(Aim):
Answer these questions about the function problem text:
1. What domain is given for f?
2. Which options does the answer mark as correct?
3. What value is stated for the limit of f(x) as x approaches 1 from the left?
## Begin Text provided
Question

$f\left(x\right)=\frac{\left[x\right]+1}{\left\{x\right\}+1}forf:[0,\frac{5}{2})\to (\frac{1}{2},3]$, where [.] represents G.I.F. and {.} represents F.P.F., then

• A. f(x) is injective discontinuous function
• B. f(x) is surjective non-differentiable function
• C. $min\left({lim}_{x\to 1^{-}}f\right(x),{lim}_{x\to 1^{+}}f(x\left)\right)=f\left(1\right)$
• D. number of points of discontinuity = f(1)

Answer 1

Answer: (A), (B), (D)

The correct options are
A

f(x) is injective discontinuous function

B

f(x) is surjective non-differentiable function

D

number of points of discontinuity = f(1)

$f\left(x\right)=\{\begin{array}{ccc}\frac{1}{x+1}& ;& 0\le x<1\\ \frac{2}{x}& ;& 1\le x<2\\ \frac{3}{x-1}& ;& 2\le x<\frac{5}{2}\end{array}$

Clearly, f(x) is discontinuous and bijective function.
${lim}_{x\to 1^{-}}f\left(x\right)=\frac{1}{2},{lim}_{x\to 1^{+}}f\left(x\right)=2$
## End Text provided
## Begin Data section
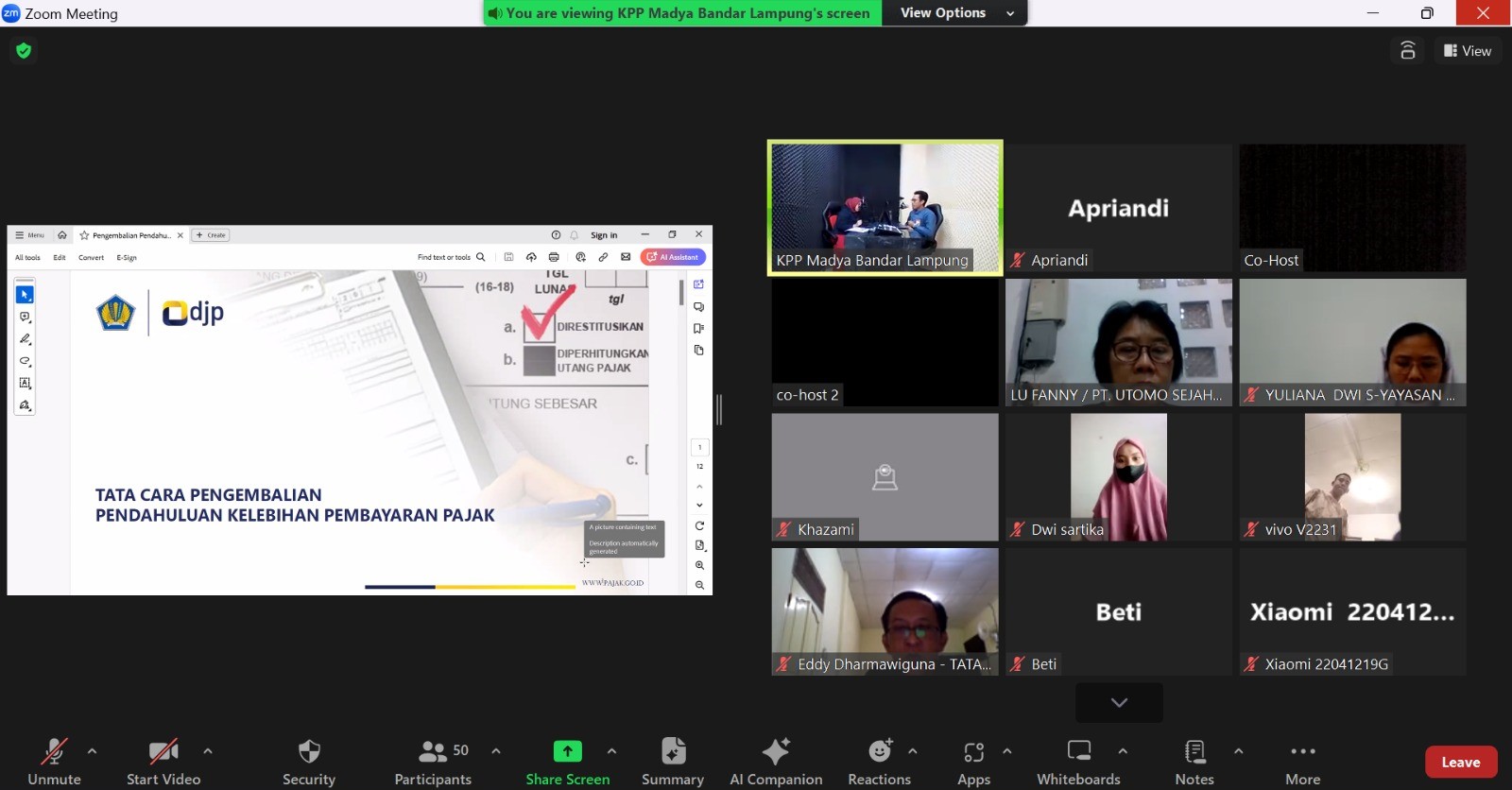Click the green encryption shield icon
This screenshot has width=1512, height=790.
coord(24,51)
## End Data section
## Begin Data section
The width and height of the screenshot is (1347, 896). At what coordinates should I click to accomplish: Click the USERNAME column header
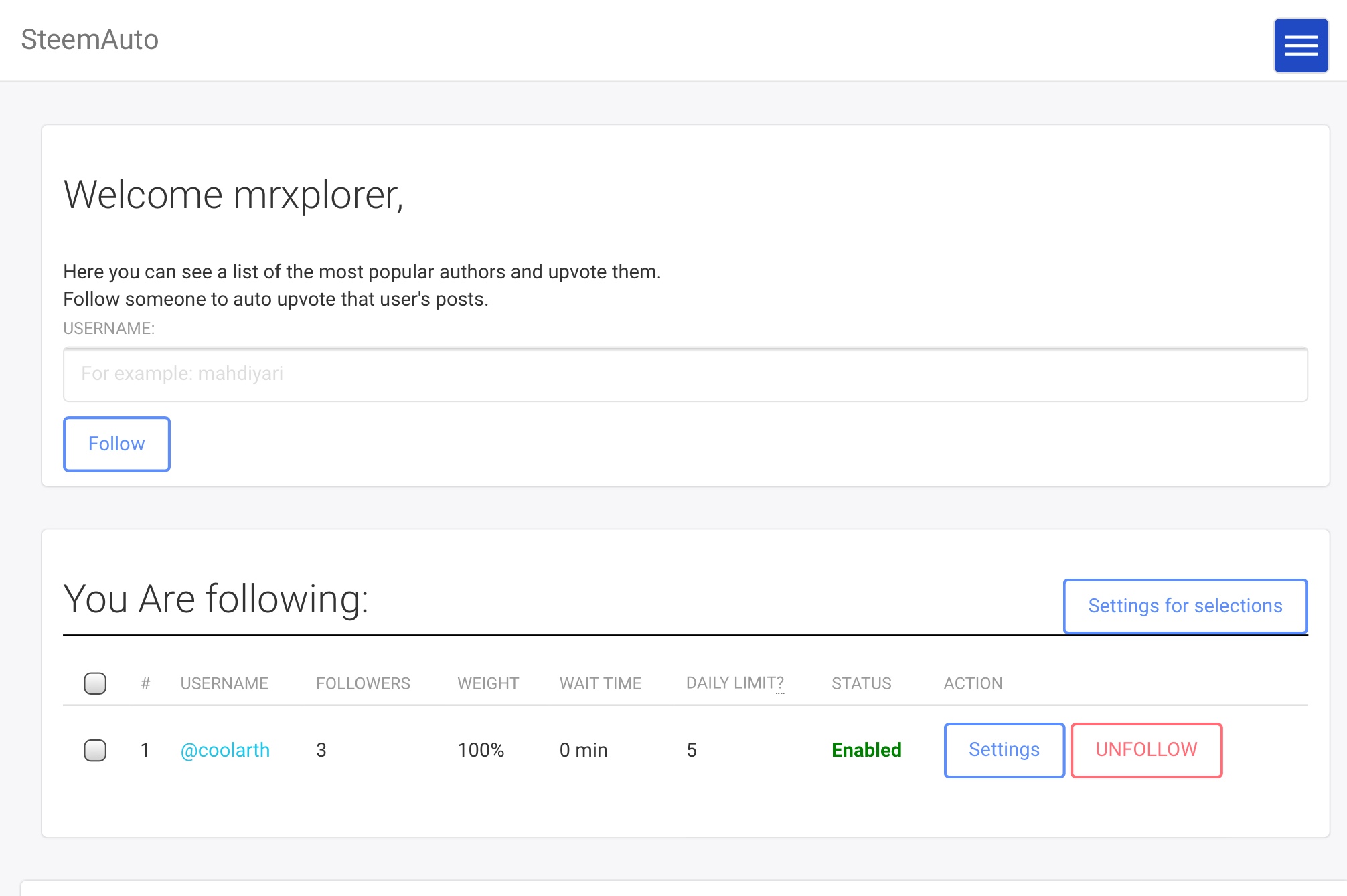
## End Data section
(In response):
1. [0, 5/2)
2. A, B and D
3. 1/2